COMPUTATIONAL FINANCE LAB
- Academic year
- 2019/2020 Syllabus of previous years
- Official course title
- COMPUTATIONAL FINANCE LAB
- Course code
- EM2082 (AF:278982 AR:159992)
- Modality
- On campus classes
- ECTS credits
- 6
- Degree level
- Master's Degree Programme (DM270)
- Educational sector code
- SECS-S/06
- Period
- 1st Term
- Course year
- 2
- Where
- VENEZIA
- Moodle
- Go to Moodle page
Contribution of the course to the overall degree programme goals
The course is designed primarily to provide the knowledge of the MATLAB language and development environment necessary to enable the students to develop their own financial applications. To this end, the lectures will be carried out using a computer and students will be asked to use their own computer to prepare for the exam at home.
A second objective of this course is to introduce some important numerical techniques that are widely used in computational finance, especially for derivative pricing, for the evaluation of bonds and for portfolio optimization, as well as for the risk management of these assets.
Expected learning outcomes
In detail:
a) Knowledge and understanding:
a.1) Ability to understand the basic Matlab kind of variables, instructions and constructions.
a.2) Ability to understand a MATLAB script.

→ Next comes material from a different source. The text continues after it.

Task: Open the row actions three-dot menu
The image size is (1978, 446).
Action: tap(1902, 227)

a.3) Ability to understand numerical techniques used in finance such as binomial trees, Monte Carlo simulation, solving an equation using a numerical procedure.
b) Ability to apply knowledge and understanding:
b.1) Ability to use the MATLAB GUI.
b.2) Ability to apply numerical techniques to evaluate financial instruments.

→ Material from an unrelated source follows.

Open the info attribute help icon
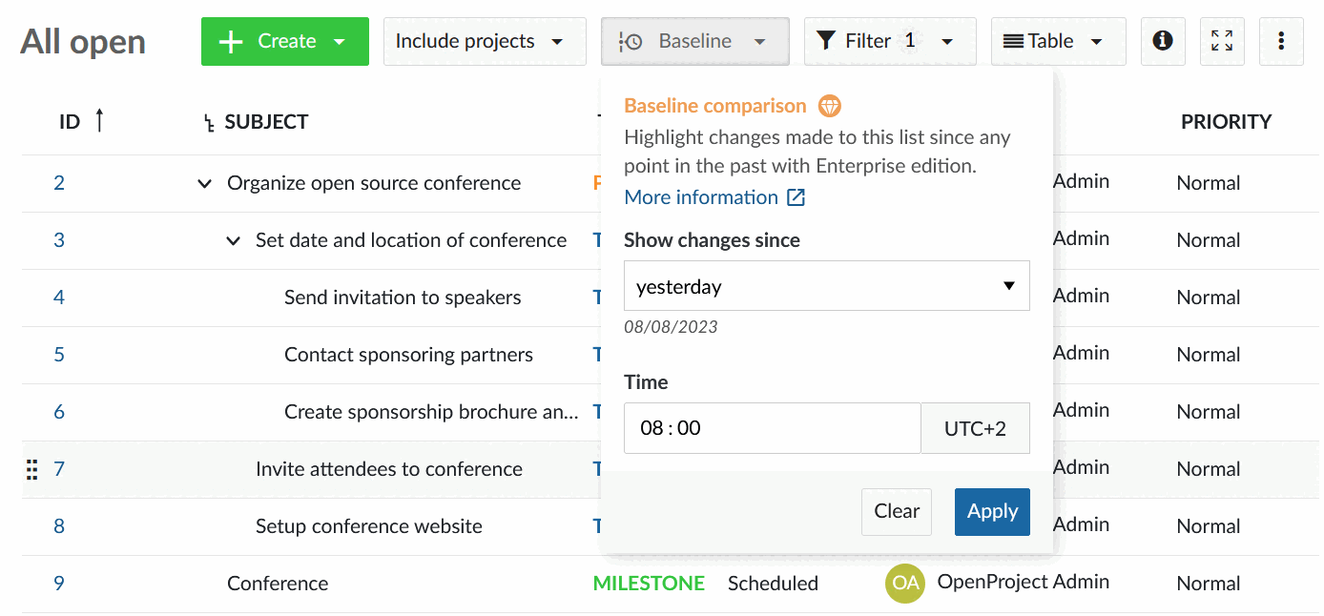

b.3) Ability to write a script in the MATLAB language.
b.4) Ability to organize and integrate data and information needed to solve a financial problem.
b.5) Ability to implement algorithms in MATLAB to evaluate financial instruments and solve financial problems.

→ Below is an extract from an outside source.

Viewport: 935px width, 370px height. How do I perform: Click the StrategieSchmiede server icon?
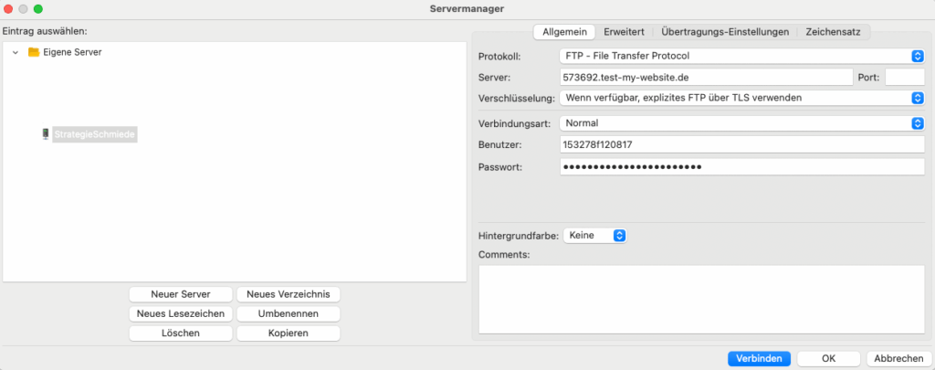click(45, 134)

c) Ability to make judgements:
c.1) Ability to choose a proper numerical method to solve a financial problem.
c.2) Ability to organize and communicate the steps necessary to implement the solution of a financial problem.
Pre-requirements
The contents of these courses will be considered as known.
Contents
1. Introduction to MATLAB and Octave with financial applications
2. Financial applications:
- NPV, IRR
- Bonds
- Dynamics of asset prices
- Derivatives pricing
3. Binomial methods for option pricing
4. Monte Carlo methods for option pricing
5. Other financial applications:
- Stock portfolio optimisation
- Risk measures for asset portfolios
Referral texts
Cristina Pocci, Giulia Rotundo, Roeland De Kok, Matlab for applications in Economics and Finance, Apogeo Education, Maggioli Editore, 2017; as an alternative: Cristina Pocci , Giulia Rotundo, Roeland De Kok, Matlab Per le applicazioni economiche e finanziarie, Apogeo Education, Maggioli Editore, 2017.
Lectures notes on Monte Carlo simulation for option pricing.
Optional reading (suggested):
Brian R. Hunt, Ronald L. Lipsman, Jonathan M. Rosenberg, A Guide to MATLAB, For Beginners and Experienced Users, Academic Press, Cambridge, 2014, 3rd Edition.
Assessment methods
The homework assignments aim to assess the ability of the student to solve problems assigned by the teacher using MATLAB.
The project aims to stimulate and assess the problem-solving ability of the student; the student will be asked to tackle a class of problems of computational finance agreed upon with the teacher by applying a proper numerical procedure, writing a MATLAB program that provides a general solution and writing a short paper that explains the procedure applied and describes how to use the MATLAB script.
The exam will conclude with an oral examination in which the student will discuss the homework assignments and the project and will answer questions about the topics covered in the course.
Teaching methods
The computer will be used during the lessons both by the teacher and by students, and the teacher will stimulate students to personally write financial software.
Exercises will be assigned to stimulate and test the acquisition of the knowledge and abilities on the topics covered during the week; students are expected to solve them regularly at home.
The attendance of lessons is strongly recommended.